There wasn't a counter proposal on the table, but opposition coalesced around building a joint community centre and school hall in conjunction with Mt Pleasant School, which is up the hill. The community hall and the school hall were badly damaged in the February 2011 quake and the community hall has been demolished.
With the community hall now returning to its existing site at 3 McCormacks Bay Rd beside the Estuary, the association moves into a design phase and then starts fundraising.
The association is underinsured and has $1.4 million available for a rebuild, the meeting heard. It's thought a new building, capable of hosting up to 200 people will cost about $3m.
The school wants a hall capable of holding about 500 people. It probably doesn't have room on its grounds for such a facility but sections around its border may come onto the market due to quake damage and demolitions.
School principal Chris Nord asked the meeting, ''Can we have a little bit more time to make sure we get it right?''
This was denied with some bitterness on both sides. Marty Anderson, chair of the school board of trustees, resigned from the community association board last week, over ''poor consultation'' between the school and the community association. He had a ''conflict of interest'', claimed community co-ordinator and former local body politician Linda Rutland.
Both sides made sweet noises about working together and then accused the other of ineffective communication. The school board and the community board never met.
The existing site for the community hall - a ''big community lounge'', in the words of community association president Jocelyn Papprill - was favoured despite risks from liquefaction, floods and sea level rise.
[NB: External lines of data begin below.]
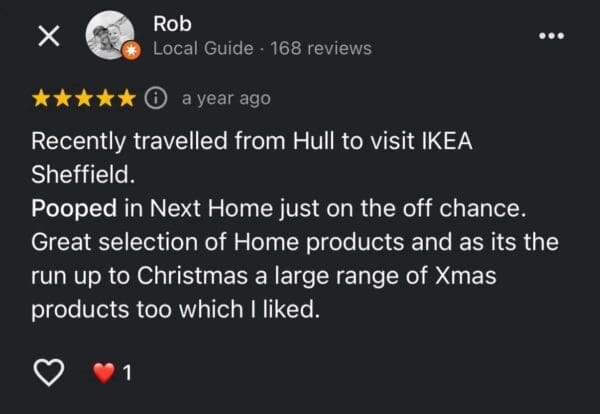Click the second rating star
The height and width of the screenshot is (414, 600).
pyautogui.click(x=64, y=99)
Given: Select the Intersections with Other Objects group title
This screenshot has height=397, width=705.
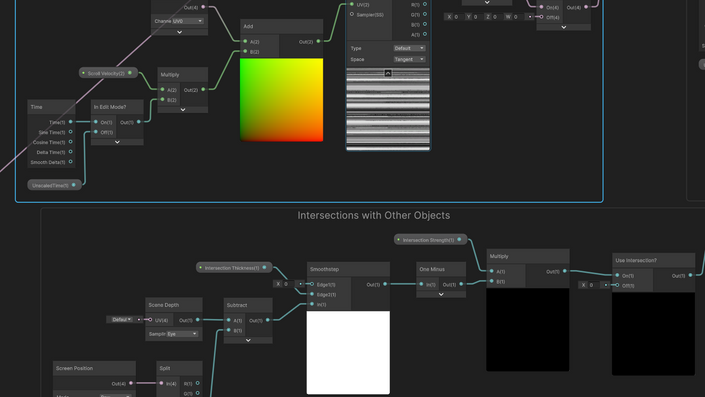Looking at the screenshot, I should pyautogui.click(x=374, y=215).
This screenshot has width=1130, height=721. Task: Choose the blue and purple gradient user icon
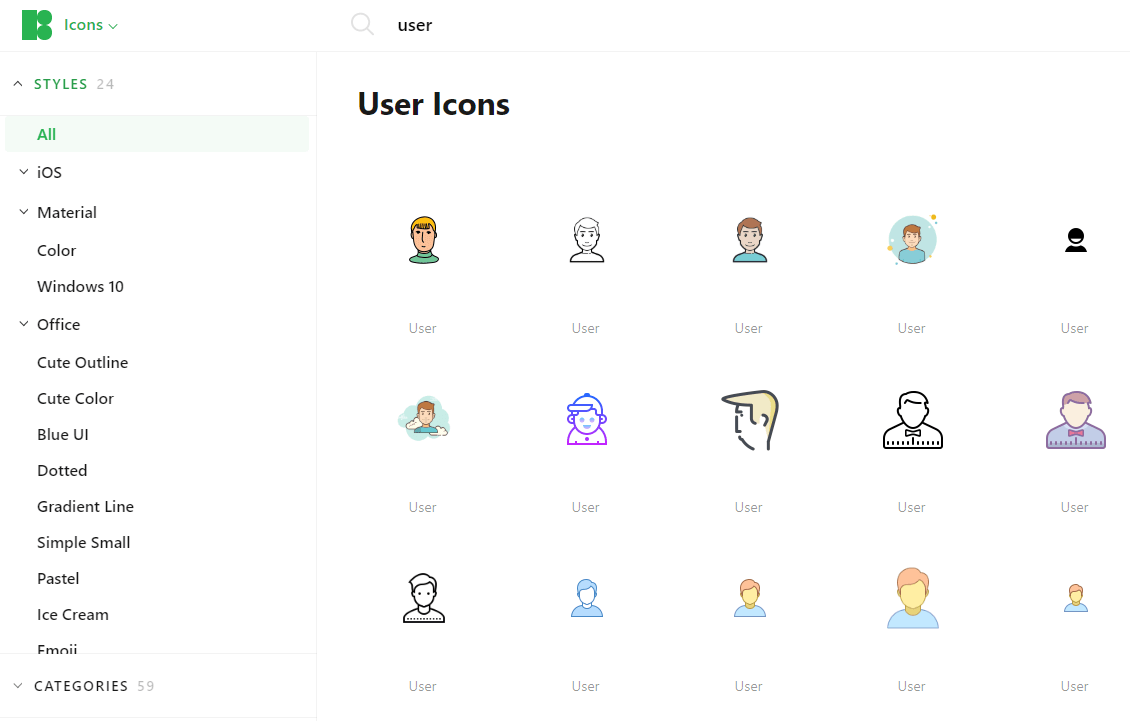click(587, 419)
The meeting was told these could be mitigated through foundation design.
The community board hopes the rebuilt centre will link with the Coastal Pathway, a proposed 6.5km walking and cycling track running from Ferrymead to Scarborough. Rutland chairs the Coastal Pathway Group.
Unlike most community centres in Christchurch, the Mt Pleasant Memorial Community Centre is owned by residents and not the city council. This conferred independence on the Port Hills neighbourhood, the meeting was told.
Entering into complex legal arrangements with the Education Ministry for some kind of joint hall on the school site would be unwise.
In any event, the ministry should fund school buildings, not rely on resident contributions, the meeting heard.
More than 4000 people live on Mt Pleasant and 100 votes were cast last night.